═══ Trecho extraído

Dia da Pátria-que-o-pariu 

Jessé Souza*
Sou do tempo em que se celebrava qualquer conquista: um tênis novo, um lápis novo ou caderno novo com o seu cheiro peculiar junto com a borracha de apagar. Tudo era motivo para se celebrar, inclusive uma calçada nova ou mais uma parede de tijolo levantada na casa de madeira. Festa ainda que apenas de algazarra.

Das tribos dos tempos mais remotos até as atuais, o ser humano festeja. Em Roraima, por exemplo, os índios que dançam o Parixara ou o Arereuia em reuniões, rituais ou mesmo antes de fazer um mutirão com a comunidade, o chamado ajuri. Celebrar significa agradecer os feitos, pelo esforço pessoal ou pela ajuda dos céus, seja de que credo a pessoa for.

Mas parece que este comportamento natural do ser humano está desaparecendo, principalmente depois que as redes sociais ganharam força. Está se tornando errado ou feio comemorar (“A inveja tem Face”, dizem logo os que não querem celebrar ou mesmo sentem-se incomodados com a alegria dos outros).

O pior é o derrotismo que se implantou a partir do “politicamente correto”, em que datas comemorativas não podem mais ser celebradas por vários motivos, entre eles por causa do consumismo e do comportamento de achar que ninguém tem mais vitória no Dia do Índio, Dia da Mulher, Dia do Servidor, Dia da Abolição da Escravatura, Dia da Pátria-que-o-pariu.

══════
═══ Dados fornecidos

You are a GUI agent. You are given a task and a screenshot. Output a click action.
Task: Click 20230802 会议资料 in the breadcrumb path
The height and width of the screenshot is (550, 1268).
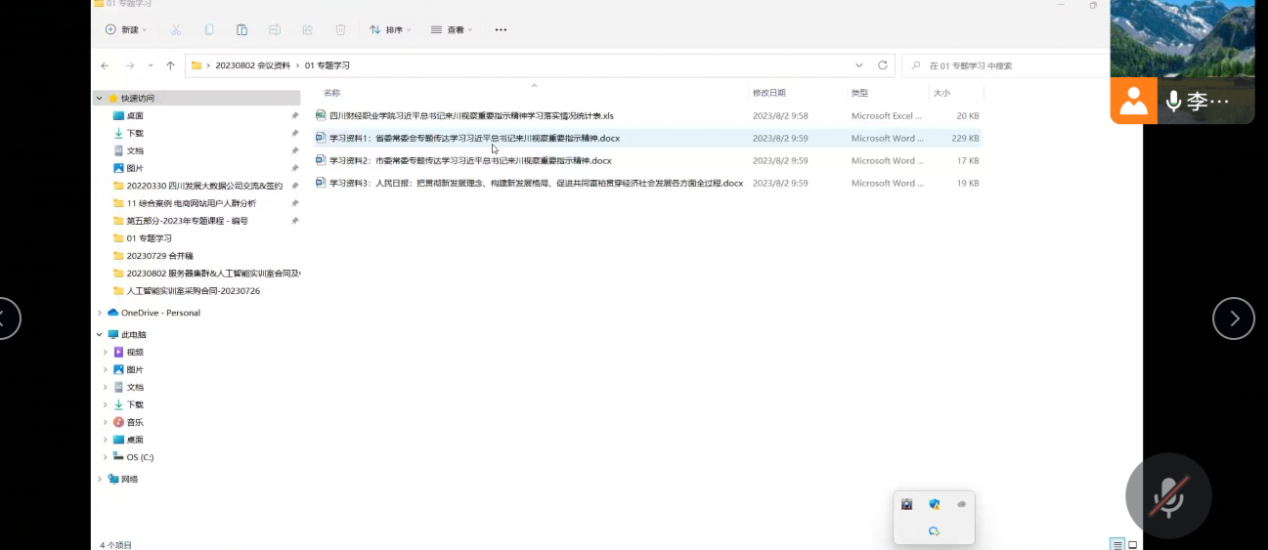point(253,66)
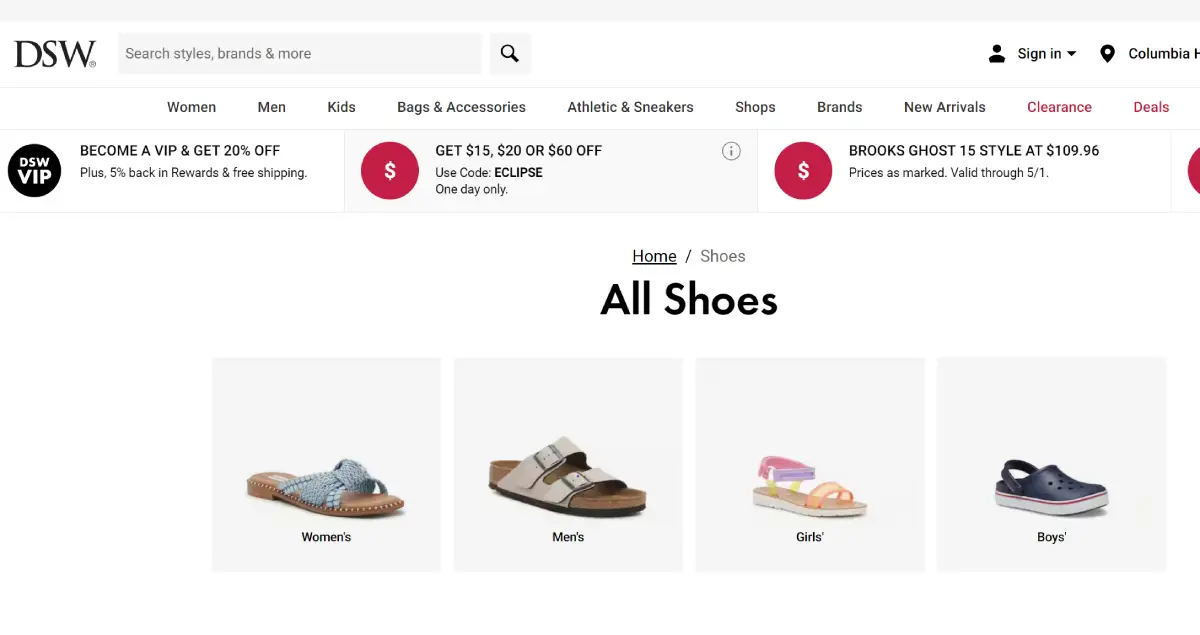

══════

> Instrução dada 1
Copie da crônica sobre o hábito de celebrar o trecho que começa em "Mas parece que" e segue até "alegria dos outros).".
> Instrução dada 2
Segundo a crônica sobre o hábito de celebrar, que nome se dá em Roraima ao mutirão feito com a comunidade?
> Instrução dada 3
Dê continuidade à crônica sobre o hábito de celebrar, escrevendo a parte que viria logo depois da última frase apresentada.

> Resposta escrita 1
Mas parece que este comportamento natural do ser humano está desaparecendo, principalmente depois que as redes sociais ganharam força. Está se tornando errado ou feio comemorar (“A inveja tem Face”, dizem logo os que não querem celebrar ou mesmo sentem-se incomodados com a alegria dos outros).

> Resposta escrita 2
Esse mutirão é chamado de ajuri.

> Resposta escrita 3
Estamos sendo empurrados ao sentimento de guerra contra tudo e contra todos, infelizes e revoltados, como se não tivéssemos nenhuma conquista, nenhuma vitória, nenhum avanço nesse mundo onde nem se pode mais dizer que o computador melhorou a vida depois que a máquina de datilografia foi aposentada.

A mulher avançou nos seus direitos, muito embora a luta ainda seja árdua. Mas por que não comemorar as vitórias? Os negros conseguiram sair da escravidão, apesar das condições sociais e econômicas que ainda escravizem não só os negros, como todos os demais pobres e desvalidos. Mas por que não comemorar a Abolição da Escravatura como um marco para o Brasil, principalmente para os brasileiros de cor?

O professor está desvalorizado e sua profissão correndo sérios riscos, mas por que não comemorar o Dia do Professor com os avanços que a categoria já conquistou? Por que os índios não devem celebrar seu dia, apesar de a data ter sido inventada por não índios e pelas lutas que ainda precisam ser travadas?

 Os portugueses não tiraram a alegria dos índios, ao portarem por aqui, nem dos negros quando os tiraram da África e os escravizaram. É preciso celebrar porque cada conquista é um passo a mais, uma vitória a somar na conquista que nunca termina na imperfeição humana.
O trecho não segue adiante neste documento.